Он был в восторге, найдя себе имя, такое звучное и напоминающее паденье камня. Полный благодарности, он решил тотчас же идти искать того, кто первый за скалами громко произнес это слово. Но взошла луна, холодная и печальная, как женщина, послышались ночные шорохи, и человеку сделалось страшно. На него надвигалось что-то гибкое и неведомое, против чего не властны ни его могучие руки, ни красивое, гордое слово. «Тремограст», и, как ящерица, забившись среди камней, он начал терпеливо ждать, когда удалится эта новая опасность.
Пришел день, а за ним еще многие другие. И не было конца ликованию и восторгу. Все удавалось счастливому первенцу Бога. Мысли, как звезды, рождались в его голове, руки были искусны, и природа с любовью подчинялась его желаниям.
Из мраморных глыб он сложил себе обширную пещеру и украсил ее царственными шкурами убитых им львов и пантер. Из гибкого тиса сделал лук и перетянул его сплетенными жилами гигантского буйвола. Перьями изумрудных птиц окрылил он легкие стрелы и смеялся от радости, когда они пели, вонзаясь в голубой воздух. С этим луком и стрелами он охотился в прохладных равнинах за быстрыми ланями, в угрюмых скалистых ущельях боролся со свирепыми медведями и в топких, заросших тростником болотах поражал гиппопотамов, которые только ночью выходят из липкой и глубокой тины.

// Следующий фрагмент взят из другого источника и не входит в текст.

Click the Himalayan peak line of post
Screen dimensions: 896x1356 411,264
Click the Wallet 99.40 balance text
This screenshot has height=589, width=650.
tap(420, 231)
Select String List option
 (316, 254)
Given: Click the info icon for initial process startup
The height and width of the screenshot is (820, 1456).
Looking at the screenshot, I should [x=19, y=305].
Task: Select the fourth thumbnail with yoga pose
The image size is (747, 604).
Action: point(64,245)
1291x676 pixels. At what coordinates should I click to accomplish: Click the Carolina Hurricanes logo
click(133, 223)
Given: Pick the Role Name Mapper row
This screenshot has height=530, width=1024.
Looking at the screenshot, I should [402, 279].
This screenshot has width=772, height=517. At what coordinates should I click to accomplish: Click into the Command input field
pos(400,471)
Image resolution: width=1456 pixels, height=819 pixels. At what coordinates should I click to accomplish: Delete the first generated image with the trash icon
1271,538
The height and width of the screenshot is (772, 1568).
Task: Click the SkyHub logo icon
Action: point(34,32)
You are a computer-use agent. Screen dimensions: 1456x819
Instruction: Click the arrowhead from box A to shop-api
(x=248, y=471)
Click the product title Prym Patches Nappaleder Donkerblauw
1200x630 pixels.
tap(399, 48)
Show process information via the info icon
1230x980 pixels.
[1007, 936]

И жемчужными вечерами, когда выплывали на берег гордые морские кони и их ржанье, как божественный хохот, прокатывалось по водной пустыне, он подкрадывался к ним, веселый и жестокий, проползая под низко склоненными ветвями и вдыхая пряный запах окропленной росою травы. Золотой звенящей осой пролетала стрела и вонзалась в круто согнутую шею или в лоснящийся круп одного из красивых животных. Диким ужасом схваченные, мчались остальные, а товарищ их бился, с глазами полными муки, и под ним на вечернем песке расплывались алые пятна крови. И к нему гигантскими прыжками уже стремился беспощадный Тремограст, чтобы насладиться предсмертной дрожью поверженного врага, смехом встретить его последний стон и, содрав атласисто-белую шкуру, украсить ею свое мраморное жилище.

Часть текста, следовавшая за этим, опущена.